Charlotte Cooley’s parents were Clyde and Ida Manley Cooley. She also had a sister, Cynthia, who graduated from THS. The Cooleys will probably be best remembered by Tonkawa folks as owners of the Prim Shop. Charlotte’s information was sent by Eddie Manley. Manley also sent an article from Cosmopolitan published in May of 1953. Charlotte told Eddie “the camera man followed her around for almost two weeks taking pictures for the article. Originally, she was supposed to be on the cover, but Marilyn Monroe beat her out.”

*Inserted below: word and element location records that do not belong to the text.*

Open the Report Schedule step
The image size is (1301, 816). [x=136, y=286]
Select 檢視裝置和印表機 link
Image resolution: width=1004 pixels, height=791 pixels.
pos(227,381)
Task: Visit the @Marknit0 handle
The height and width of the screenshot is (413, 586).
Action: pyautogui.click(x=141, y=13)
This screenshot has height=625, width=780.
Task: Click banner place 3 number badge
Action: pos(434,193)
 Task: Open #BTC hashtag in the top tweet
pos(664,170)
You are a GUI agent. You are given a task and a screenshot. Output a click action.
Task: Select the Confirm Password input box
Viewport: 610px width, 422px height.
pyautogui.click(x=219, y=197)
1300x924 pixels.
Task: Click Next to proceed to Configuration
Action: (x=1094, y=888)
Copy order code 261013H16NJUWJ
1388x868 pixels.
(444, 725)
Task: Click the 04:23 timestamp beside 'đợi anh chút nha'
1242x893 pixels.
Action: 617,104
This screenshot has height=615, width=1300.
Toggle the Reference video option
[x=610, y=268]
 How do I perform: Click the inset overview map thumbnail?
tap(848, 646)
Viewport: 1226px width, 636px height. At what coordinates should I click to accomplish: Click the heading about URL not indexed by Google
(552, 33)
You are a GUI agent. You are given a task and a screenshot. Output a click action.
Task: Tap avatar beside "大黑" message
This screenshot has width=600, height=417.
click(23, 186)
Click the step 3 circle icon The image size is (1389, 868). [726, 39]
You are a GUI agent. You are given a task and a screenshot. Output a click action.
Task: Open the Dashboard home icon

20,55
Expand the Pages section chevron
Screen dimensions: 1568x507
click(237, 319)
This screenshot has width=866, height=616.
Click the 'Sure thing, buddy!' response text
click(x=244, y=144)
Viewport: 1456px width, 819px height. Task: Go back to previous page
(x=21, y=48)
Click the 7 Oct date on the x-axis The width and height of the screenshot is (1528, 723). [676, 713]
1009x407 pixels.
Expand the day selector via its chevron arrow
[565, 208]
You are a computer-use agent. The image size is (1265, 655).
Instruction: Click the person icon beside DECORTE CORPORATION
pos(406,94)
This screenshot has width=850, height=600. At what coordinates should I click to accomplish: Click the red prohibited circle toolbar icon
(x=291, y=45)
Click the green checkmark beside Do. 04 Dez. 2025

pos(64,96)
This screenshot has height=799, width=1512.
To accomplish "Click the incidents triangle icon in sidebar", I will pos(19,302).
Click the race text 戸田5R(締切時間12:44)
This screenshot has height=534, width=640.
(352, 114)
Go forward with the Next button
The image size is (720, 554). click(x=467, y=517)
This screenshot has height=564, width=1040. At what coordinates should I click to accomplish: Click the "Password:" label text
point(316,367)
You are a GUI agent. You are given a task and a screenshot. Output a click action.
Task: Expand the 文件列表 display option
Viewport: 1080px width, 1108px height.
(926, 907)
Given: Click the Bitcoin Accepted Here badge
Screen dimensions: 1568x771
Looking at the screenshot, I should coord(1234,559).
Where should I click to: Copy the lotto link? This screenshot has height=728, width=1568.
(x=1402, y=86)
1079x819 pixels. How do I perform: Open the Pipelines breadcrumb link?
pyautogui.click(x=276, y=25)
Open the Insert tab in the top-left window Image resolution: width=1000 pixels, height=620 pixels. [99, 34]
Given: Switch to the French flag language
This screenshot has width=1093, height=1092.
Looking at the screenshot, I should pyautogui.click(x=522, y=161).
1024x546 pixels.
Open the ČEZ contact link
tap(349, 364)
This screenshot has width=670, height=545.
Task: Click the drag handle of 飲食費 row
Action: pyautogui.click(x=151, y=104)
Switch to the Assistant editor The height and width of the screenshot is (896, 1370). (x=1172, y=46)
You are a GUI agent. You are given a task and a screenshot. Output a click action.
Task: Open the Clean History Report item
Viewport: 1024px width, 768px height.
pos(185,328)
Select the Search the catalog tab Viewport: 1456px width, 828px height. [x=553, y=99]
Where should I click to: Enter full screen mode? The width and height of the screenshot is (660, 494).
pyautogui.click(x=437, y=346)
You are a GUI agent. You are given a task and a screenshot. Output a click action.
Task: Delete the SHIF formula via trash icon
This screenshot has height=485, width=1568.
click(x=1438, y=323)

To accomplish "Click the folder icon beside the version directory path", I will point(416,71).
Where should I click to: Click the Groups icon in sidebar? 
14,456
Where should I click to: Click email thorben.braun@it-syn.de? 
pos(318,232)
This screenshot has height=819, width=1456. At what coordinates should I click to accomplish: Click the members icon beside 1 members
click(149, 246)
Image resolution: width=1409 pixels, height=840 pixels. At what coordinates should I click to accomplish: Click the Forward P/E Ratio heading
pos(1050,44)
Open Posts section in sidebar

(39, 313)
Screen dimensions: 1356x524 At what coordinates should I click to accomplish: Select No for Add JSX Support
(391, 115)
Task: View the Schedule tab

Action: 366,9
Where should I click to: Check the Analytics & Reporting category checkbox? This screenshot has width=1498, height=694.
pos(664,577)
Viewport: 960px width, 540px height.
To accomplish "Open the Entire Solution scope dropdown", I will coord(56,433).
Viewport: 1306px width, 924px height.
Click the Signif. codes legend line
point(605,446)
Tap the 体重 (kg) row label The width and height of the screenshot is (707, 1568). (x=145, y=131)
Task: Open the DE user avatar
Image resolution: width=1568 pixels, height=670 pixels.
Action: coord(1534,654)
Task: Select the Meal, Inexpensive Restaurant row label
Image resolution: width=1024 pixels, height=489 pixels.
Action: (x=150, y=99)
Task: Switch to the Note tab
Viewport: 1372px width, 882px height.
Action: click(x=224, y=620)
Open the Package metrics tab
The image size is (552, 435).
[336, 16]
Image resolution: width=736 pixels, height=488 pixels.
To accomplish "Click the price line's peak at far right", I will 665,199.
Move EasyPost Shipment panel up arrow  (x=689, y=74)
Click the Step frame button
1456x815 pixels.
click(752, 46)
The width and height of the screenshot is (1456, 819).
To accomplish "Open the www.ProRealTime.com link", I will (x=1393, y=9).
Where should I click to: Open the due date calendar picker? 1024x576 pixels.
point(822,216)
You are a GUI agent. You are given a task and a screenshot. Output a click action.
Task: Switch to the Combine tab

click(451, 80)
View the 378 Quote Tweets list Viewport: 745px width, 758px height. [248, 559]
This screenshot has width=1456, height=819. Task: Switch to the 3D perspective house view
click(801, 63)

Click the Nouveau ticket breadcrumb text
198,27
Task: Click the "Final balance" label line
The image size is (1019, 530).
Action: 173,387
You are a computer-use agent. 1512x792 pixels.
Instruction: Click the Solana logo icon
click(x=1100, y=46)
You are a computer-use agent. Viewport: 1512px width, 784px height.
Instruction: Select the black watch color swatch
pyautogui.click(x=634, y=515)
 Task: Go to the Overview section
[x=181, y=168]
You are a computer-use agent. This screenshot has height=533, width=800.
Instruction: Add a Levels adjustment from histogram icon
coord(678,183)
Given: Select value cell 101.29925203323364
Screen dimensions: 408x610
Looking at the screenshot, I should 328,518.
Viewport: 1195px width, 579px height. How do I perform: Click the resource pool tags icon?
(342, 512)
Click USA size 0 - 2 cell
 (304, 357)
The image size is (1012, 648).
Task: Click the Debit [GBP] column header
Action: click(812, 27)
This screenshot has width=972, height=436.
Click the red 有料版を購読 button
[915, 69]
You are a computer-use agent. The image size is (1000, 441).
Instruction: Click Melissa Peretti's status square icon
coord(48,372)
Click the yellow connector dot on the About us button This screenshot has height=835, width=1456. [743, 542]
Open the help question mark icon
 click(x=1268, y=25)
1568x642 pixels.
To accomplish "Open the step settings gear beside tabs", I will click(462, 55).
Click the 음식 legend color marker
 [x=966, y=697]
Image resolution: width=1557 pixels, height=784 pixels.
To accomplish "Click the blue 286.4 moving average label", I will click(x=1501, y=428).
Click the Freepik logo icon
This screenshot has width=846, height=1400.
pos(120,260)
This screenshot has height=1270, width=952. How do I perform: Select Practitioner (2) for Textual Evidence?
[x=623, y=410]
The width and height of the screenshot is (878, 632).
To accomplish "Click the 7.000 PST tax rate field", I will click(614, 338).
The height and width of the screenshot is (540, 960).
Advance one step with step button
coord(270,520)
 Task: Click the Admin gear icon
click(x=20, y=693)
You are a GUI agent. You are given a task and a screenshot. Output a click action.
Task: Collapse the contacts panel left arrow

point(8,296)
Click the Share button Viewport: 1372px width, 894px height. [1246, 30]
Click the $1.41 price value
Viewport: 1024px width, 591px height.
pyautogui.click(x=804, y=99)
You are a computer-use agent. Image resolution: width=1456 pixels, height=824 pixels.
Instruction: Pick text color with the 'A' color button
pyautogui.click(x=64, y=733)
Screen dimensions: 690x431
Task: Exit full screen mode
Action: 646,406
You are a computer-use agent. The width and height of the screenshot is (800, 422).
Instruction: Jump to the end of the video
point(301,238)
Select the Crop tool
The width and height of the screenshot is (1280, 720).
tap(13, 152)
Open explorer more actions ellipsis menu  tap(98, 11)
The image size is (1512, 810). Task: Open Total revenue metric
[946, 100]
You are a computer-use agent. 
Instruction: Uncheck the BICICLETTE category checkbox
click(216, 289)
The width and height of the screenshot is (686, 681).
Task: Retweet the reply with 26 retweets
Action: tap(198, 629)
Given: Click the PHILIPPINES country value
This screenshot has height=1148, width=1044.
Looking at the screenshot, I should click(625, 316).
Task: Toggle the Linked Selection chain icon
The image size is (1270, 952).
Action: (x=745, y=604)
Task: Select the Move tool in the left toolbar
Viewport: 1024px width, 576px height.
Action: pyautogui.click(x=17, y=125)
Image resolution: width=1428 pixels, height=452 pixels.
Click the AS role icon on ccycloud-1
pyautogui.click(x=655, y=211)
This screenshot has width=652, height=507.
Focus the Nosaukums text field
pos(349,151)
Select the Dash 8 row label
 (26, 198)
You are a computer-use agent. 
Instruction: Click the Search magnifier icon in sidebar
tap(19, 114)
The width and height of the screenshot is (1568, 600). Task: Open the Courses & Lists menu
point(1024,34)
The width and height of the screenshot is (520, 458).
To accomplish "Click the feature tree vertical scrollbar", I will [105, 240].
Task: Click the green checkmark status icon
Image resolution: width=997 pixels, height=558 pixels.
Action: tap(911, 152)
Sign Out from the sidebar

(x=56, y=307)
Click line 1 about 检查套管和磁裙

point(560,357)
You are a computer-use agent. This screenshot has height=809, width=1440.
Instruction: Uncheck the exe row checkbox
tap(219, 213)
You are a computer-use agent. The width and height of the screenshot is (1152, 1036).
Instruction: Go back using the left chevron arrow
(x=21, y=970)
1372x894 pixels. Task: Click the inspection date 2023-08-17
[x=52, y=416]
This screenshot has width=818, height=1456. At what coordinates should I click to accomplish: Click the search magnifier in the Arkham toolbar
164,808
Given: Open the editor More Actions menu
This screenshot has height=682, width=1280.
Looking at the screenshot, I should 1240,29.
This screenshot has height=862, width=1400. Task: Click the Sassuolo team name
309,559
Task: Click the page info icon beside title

The article is titled “Flight Angel” and notes that she is from Tonkawa, Oklahoma and her Air Force pay was $270 a month, raised to $399 by the time the article was written. It also chronicles her assignments and duties from her first station in Honolulu, flying 100 hours a month taking sick servicemen to San Francisco. Still stationed in Honolulu when the Korean War broke out, Charlotte flew to Tokyo four times a month, picked up medical vats, coffee, box lunches, and forty-five to sixty wounded delivered to San Francisco two days later. She is described as “nurse, mother, and sweetheart to the wounded she helps transport. The same article is about ten pages of photos highlighting Charlotte ministering to wounded soldiers on board the C-97 on which she flew. One photo shows an amputee calling her “sweetie pie” while another features her administering sedation to a “serious case” whose head was partly replaced with a steel plate. During calmer times, she catnaps and knits, and at the end of a flight she puts her records in order and prepares for the next flight. The article quotes her feelings about her career as military nurse: She “knows she has done her small bit to make them healthier and happier, but they have done far more for her.”